Eastland Drive and Falls Avenue intersection (KMVT/Elenee Dao)
Six of the seven council members approved the hard closure on that intersection for construction in the coming months. Chris Talkington voted no to the motion.
Staff Engineer Josh Baird said about 25,000 vehicles pass through that specific intersection everyday, so they went to council to ask for a hard closure of it.
The original design of construction would have taken about 15 weeks to complete the project in four different phases, keeping some lanes open for motorists.
However, Monday night, staff went to council with a proposal, discussing a closure for the first four weeks with detours for the intersection.
After the first four weeks, Eastland Drive North would reopen for travel, but Falls Avenue East would remain closed for another four weeks.
"Personally, I'm supportive of the quickest opportunity to complete the project and also understanding what we're doing there is a 40 year solution to improvements that is well needed," said Shawn Barigar, mayor.
The Eastland Drive-Falls Avenue intersection project will cost about $950,000.
Crews will be fully removing and reconstructing the intersection with concrete pavement.
The project will also extend a new section of about 200 feet from each direction from the intersection to enhance future city fiber infrastructure as well as making it a smooth drive for motorists.
They plan to start construction in August.
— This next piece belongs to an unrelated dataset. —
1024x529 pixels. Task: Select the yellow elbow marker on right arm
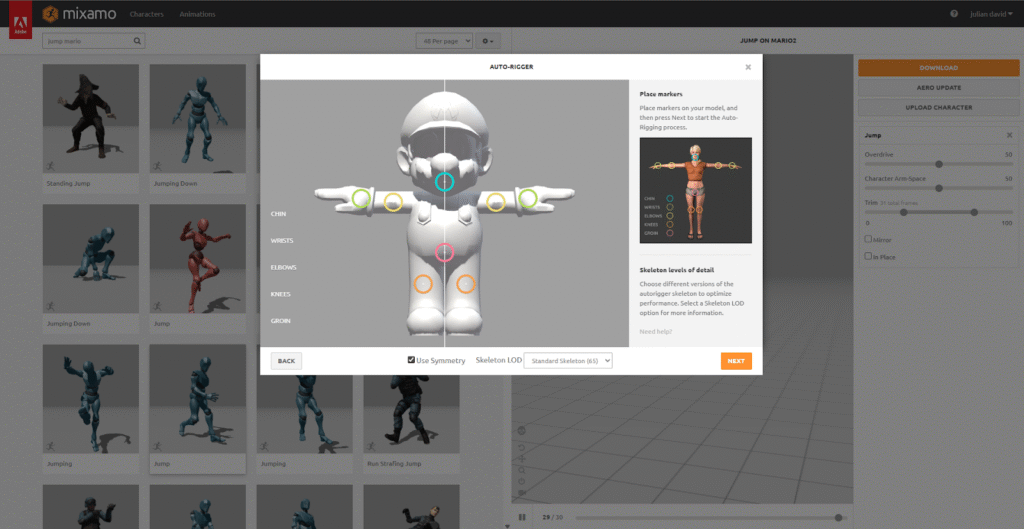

Detours and more detailed time frames will come at a later date.
Another item on the agenda was the Twin Falls Archway Committee asking to change the design of the archway sign.
Members of the committee went before council to ask for a change in the material to construct the archway.
The design concept was approved in April 2017, approving two electronic signs, one facing each direction.
The group asked council to change the material from a lava rock veneer to a steel called Core10, which they believe will be harder to climb and more difficult to vandalize.
Council unanimously approved the new material along with allowing it to go for bid.
Of the $300,000 goal, they have so far raised $176,000.
A city staff member said in the upcoming budget, they will have enough money to finish the fundraising, if approved.